Cameron has just done what any remotely sane British PM would have done and protected the largest single UK industry from being raped, with the proceeds being used to prop up failing eurozone profligates. A financial transaction tax in Europe only would drive business from the City (which does a greater volume of financial transactions than the rest of Europe put together) outside the EU to Asia or the US who are not even entertaining the idea.

What about a super tax on luxury cars, Frau Merkel, or cheese and red wine, Mr Sarkosy? No, thought not.

Cameron has done the right thing, no question at all.

Laughable comments from AWOL, as usual in respect to Europe especially IMO.

Fair enough, please point out the factual inaccuracies in my post.

The consensus tonight from those outside the Tory party is pretty much that Cameron has screwed up (again) here and in protecting his interests for his party backers and pandering to the Eurosceptic elements rather than looking after the country's interests leaves the UK in a very weak position at a time when so many factors are dependent on us working with not against others in the world community.

So if you oppose Cameron’s actions then by default you feel he should have signed up to the outsourcing of UK financial regulation to an unelected, unaccountable body that will not work in the national interest of the UK or its people. That’s correct, right?

Here are a few thoughts from one of your political idols on that subject:

“I once developed little democratic questions, which I will put to you. If you meet a powerful person, ask them five questions. What power have you got? Where did you get it from? In whose interest do you exercise it? To whom are you accountable? And how can I get rid of you? And if you can’t get rid of the people who govern you, they may be brilliant but it isn’t a democratic relationship, because if you can’t get rid of them they don’t have to listen to you.” - Tony Benn

Perhaps then, a belief in democratic politics and accountability is not the preserve of those you see as swivel-eyed fascists? Historically it seems that those who would remove democracy from their citizens and give power to the unelected are the fascists, not those who oppose them.
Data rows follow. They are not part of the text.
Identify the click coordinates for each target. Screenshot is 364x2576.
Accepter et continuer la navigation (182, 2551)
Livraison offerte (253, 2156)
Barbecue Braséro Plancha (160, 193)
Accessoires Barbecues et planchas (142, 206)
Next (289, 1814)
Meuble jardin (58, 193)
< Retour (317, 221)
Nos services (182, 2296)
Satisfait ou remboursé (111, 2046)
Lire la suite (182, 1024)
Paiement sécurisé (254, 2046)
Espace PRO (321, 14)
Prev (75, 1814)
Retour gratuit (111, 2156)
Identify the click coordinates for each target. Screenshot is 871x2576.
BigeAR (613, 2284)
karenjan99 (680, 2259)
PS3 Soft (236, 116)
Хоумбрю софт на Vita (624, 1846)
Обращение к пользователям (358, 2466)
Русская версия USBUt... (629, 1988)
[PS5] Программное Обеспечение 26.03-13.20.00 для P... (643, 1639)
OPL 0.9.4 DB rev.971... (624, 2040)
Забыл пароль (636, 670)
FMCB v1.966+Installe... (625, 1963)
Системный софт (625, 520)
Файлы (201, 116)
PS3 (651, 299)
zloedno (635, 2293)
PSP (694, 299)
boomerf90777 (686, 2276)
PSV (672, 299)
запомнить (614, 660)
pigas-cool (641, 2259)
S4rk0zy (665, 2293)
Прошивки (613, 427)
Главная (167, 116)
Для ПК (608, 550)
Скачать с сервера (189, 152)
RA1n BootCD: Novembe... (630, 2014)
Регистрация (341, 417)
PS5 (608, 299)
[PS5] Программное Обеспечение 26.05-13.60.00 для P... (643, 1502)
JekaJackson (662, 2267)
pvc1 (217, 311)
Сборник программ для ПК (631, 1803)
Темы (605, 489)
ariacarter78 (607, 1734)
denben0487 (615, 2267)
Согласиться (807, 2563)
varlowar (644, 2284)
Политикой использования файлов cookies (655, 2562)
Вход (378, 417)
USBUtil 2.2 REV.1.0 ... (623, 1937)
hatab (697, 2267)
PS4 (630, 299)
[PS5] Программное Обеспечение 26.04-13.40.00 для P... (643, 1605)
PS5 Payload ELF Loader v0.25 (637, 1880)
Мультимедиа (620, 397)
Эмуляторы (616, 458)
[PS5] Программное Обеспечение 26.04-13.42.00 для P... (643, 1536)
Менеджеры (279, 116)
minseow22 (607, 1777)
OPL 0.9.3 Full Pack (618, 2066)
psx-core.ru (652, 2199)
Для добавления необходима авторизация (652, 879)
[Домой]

It’s maybe worth noting that the current unelected leaders of Italy and Greece installed by Brussels are in fact bankers and graduates of the Goldman Sachs and ECB cabal.

Interesting that, isn’t it? You effectively want to remove powers to regulate bankers from those who are elected, then hand them to bankers and technocrats who are unelected...that will show those bastards in the finance sector who is boss..

You also seem to be missing the significant point that any transfer of power from Westminster to Brussels now requires a referendum, by law. For a number of years all major polls on the subject have shown that a clear majority of the British people would vote to leave the EU in a referendum. Therefore if Cameron had signed up to this (as you seem to suggest he should have) we would be looking at starting a process that would probably lead to our eventual exit from the EU altogether.

Not a bright position to take if you want the UK to remain in the EU, is it?

These are the actions of a "little englander" mentality

Drat’s definition of a ‘little Englander’: Someone who believes in representative government, democratic accountability and opposes direct rule by an unelected corporate and financial elite.

The definition of Fascism: A system of government marked by centralization of authority under a dictator, stringent socioeconomic controls, suppression of the opposition through terror and censorship.

Are you sure you are on the right side of this argument, Drat?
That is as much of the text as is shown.